The past 15 years, however, have seen the trained archaeologist help protect and display cultural resources for Georgia’s state parks, with a special focus of late on Union prisoners held at a Confederate prison just north of Millen.

“I never expected that this would become my obsession,” Wallsmith says of her ongoing effort to develop a database of those prisoners – including their birthdate, hometown, military unit, where they were captured and their fate during and after captivity.

That searchable database of nearly 3,000 names is among the highlights at the new Magnolia Springs History Center, which formally opens at 2 p.m. Tuesday (Oct. 7) with a ceremony at Magnolia Springs State Park. The program includes speeches, a ribbon-cutting, refreshments and costumed rangers demonstrating Civil War medicine and camp life.

Guests will assume the identity of a Union prisoner

The museum, in a renovated building near the springs, will tell the story of Camp Lawton, a Confederate military prison built to handle the overflow at Andersonville prison in central Georgia. It held more than 10,000 Union soldiers for six weeks in the late autumn of 1864. 

Visitors will “check in” to assume the identity of an individual POW, learn more about the experience of being at Lawton and then find out that prisoner’s fate.

The venue also will explain the springs’ importance and the story of the Civilian Conservation Corps, the New Deal program that put millions of young men to work. They built park facilities around the country, including at Magnolia Springs.
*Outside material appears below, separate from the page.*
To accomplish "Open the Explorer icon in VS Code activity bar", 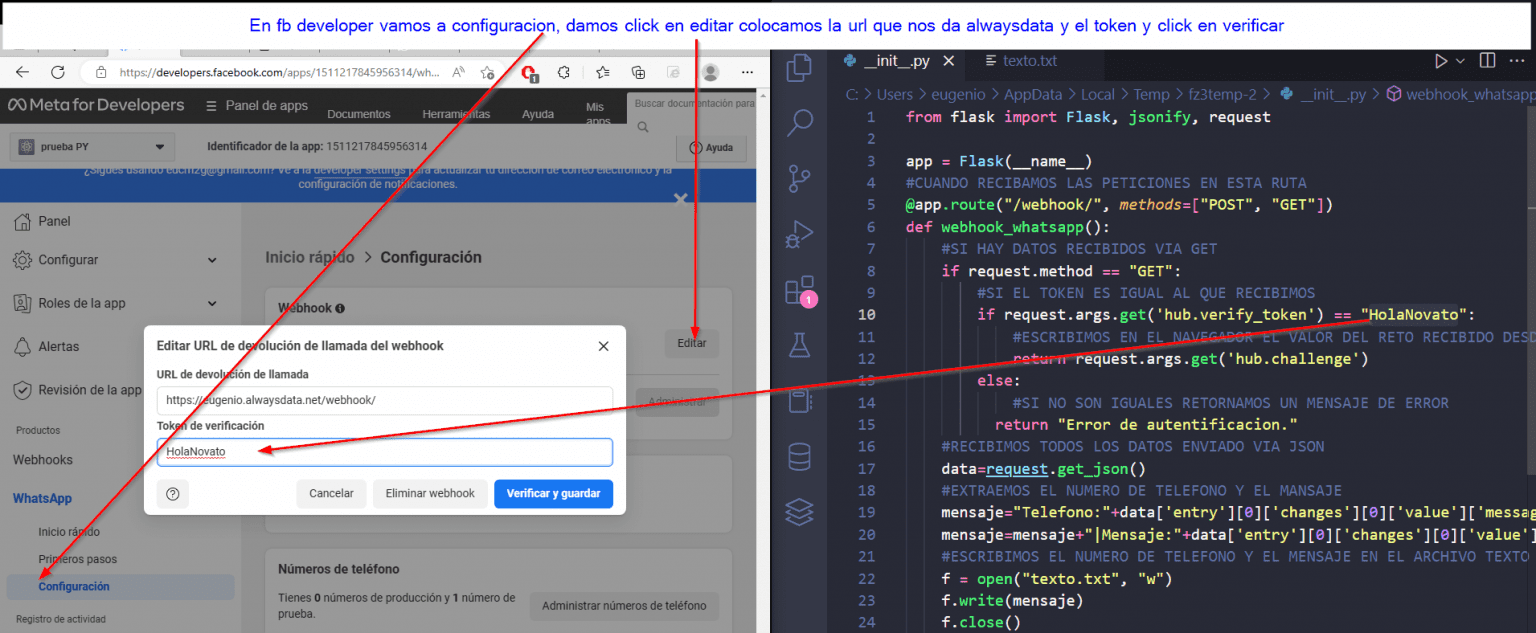I will point(798,65).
Officials are excited about the museum’s potential to increase tourism in Jenkins County and teach visitors about the camp’s history and ongoing archaeology on the grounds of the state park and an adjoining federal hatchery.
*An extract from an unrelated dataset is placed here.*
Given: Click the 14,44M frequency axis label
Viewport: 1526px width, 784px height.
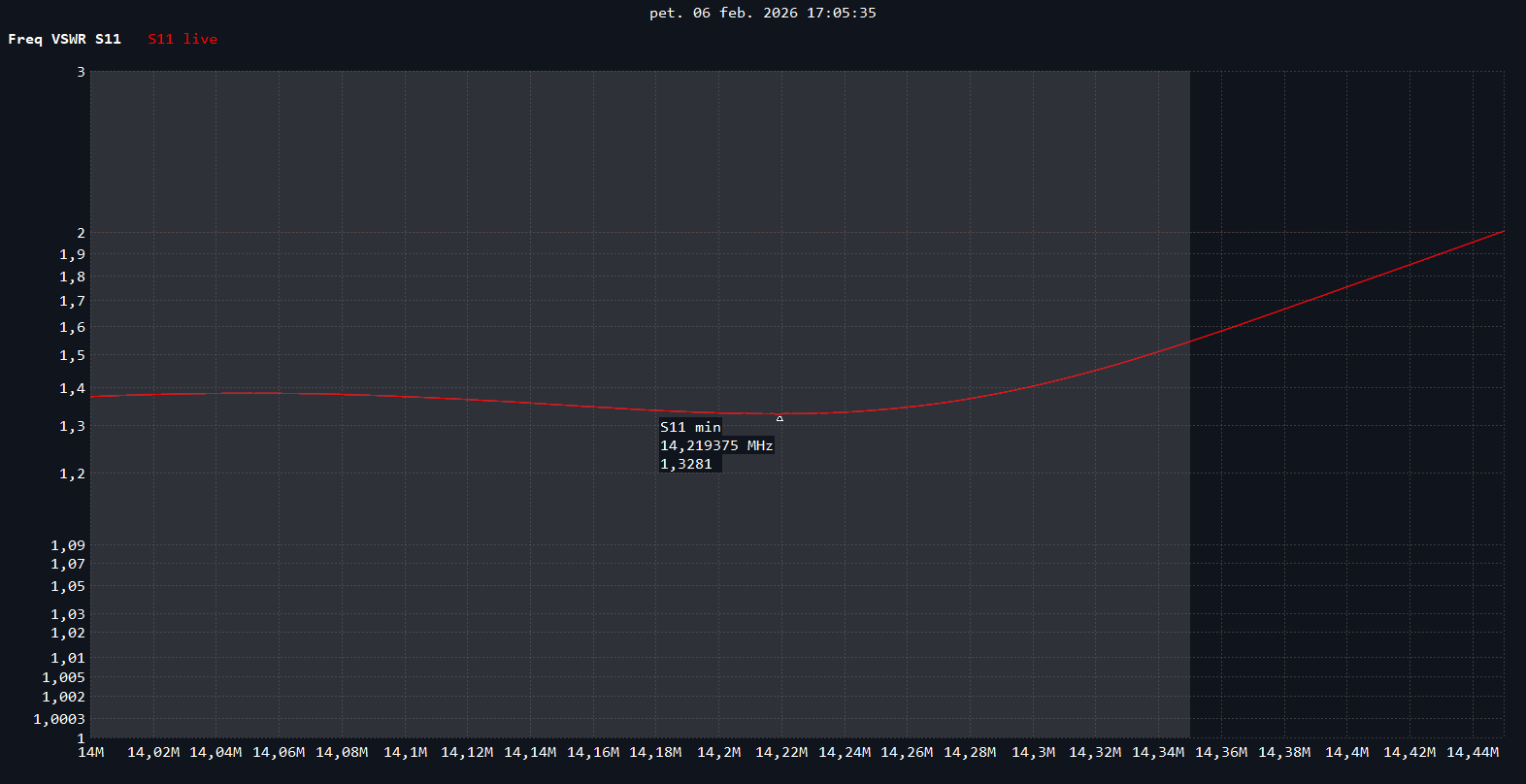Looking at the screenshot, I should (x=1473, y=752).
“A lot of people from the region are really interested in learning more about the site, and a museum on site is a great way to fulfill that need,” said Lance Greene, an assistant professor of anthropology at Georgia Southern University. “I'm glad that it will be open before the 150th anniversary of the occupation of the camp. I think it will generate a lot of interest.”

Greene and his students have conducted extensive archaeological digs of the site, a virtual time capsule because it was relatively undisturbed after the Civil War. Prisoners were quickly evacuated in mid- to late November 1864, leaving a trove of personal artifacts.


Greene is grateful to the Georgia Department of Natural Resources for providing space for the students to process the objects.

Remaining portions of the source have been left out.